Jane Kise is a consultant and executive coach. The founder of Differentiated Coaching Associates and author of over 20 books, she works with schools and businesses worldwide to help create environments where everyone can flourish.

This Post Has 2 Comments

  1. Gary, your comment illustrates perfectly one of the findings of my research on differentiated coaching–to be effective, coaching goals need to relate to the problems teachers are interested in solving or areas that involve their own keen interests! It’s the old “elephant in the room” effect–if you ignore it, efforts on other issues won’t be as effective.

    Thank you for sharing. Administrators need to understand the dangers of leadership that is strictly top-down.

  2. I’m sort of the opposite of a “new teacher,” but this post definitely resonated with me.

    I recently received an email from our department’s administrative supervisor with the subject line ” — has started the Goal Setting process for Gary L. Anderson.” I immediate thought, “Hey! What the whoa! Someone else is setting my goals for me?”

    It’s not actually quite as intrusive as it sounds, but the language reveals something of the philosophy behind our evaluation systems. I am required to focus my goals within a couple of domains, and I’m supposed to arrive at the specifics of those goals collaboratively with an administrator. In our district, the final evaluative label is pre-determined — I will be “proficient” — so when it’s all said and done, I have very little incentive to take this process seriously.

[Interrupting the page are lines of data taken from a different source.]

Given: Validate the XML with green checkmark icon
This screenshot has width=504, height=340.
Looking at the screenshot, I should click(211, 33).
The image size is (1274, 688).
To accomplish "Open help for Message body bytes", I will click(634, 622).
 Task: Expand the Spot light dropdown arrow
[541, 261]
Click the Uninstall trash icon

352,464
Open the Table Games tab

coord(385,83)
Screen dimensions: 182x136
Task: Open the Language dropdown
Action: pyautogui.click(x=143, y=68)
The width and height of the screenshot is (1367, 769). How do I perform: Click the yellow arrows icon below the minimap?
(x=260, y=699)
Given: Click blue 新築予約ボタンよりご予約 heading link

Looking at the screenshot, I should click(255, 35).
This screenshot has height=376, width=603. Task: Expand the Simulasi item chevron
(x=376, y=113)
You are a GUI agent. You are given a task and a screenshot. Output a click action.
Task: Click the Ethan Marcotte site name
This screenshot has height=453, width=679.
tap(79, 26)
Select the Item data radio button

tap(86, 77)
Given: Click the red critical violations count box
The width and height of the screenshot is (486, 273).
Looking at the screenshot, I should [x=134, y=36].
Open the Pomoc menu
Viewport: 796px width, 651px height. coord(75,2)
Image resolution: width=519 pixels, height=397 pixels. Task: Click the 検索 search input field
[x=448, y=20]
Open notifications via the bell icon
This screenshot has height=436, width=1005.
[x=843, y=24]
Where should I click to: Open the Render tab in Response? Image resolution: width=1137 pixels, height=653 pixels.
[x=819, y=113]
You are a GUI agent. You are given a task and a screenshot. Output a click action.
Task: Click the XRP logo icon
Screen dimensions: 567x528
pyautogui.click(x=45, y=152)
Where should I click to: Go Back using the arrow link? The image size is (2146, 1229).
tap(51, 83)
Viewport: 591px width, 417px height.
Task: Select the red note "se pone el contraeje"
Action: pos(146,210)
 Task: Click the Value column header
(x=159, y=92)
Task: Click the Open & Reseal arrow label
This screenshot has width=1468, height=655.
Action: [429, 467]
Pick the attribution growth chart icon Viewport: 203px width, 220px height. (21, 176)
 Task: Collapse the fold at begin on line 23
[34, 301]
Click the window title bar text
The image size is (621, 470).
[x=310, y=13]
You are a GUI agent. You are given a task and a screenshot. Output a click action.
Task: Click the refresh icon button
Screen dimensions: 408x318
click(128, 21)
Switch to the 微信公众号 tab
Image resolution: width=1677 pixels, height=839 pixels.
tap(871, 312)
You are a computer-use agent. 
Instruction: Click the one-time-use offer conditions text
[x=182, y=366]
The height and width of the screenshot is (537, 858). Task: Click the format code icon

    Does that mean I have no goals? Of course not! I have numerous short-term and long-term goals, and I’m pretty serious about completing them. They will benefit the learning of my students and those of other teachers, as well as improve my teaching, and potentially that of many other teachers.

    It’s just a shame when decision-makers insist on systems that actually impede professional development and student learning. What if teachers’ goals were based on authentic needs and interests rather than ending up as square pegs pounded into round holes.

    Thanks for another insightful post, Jane.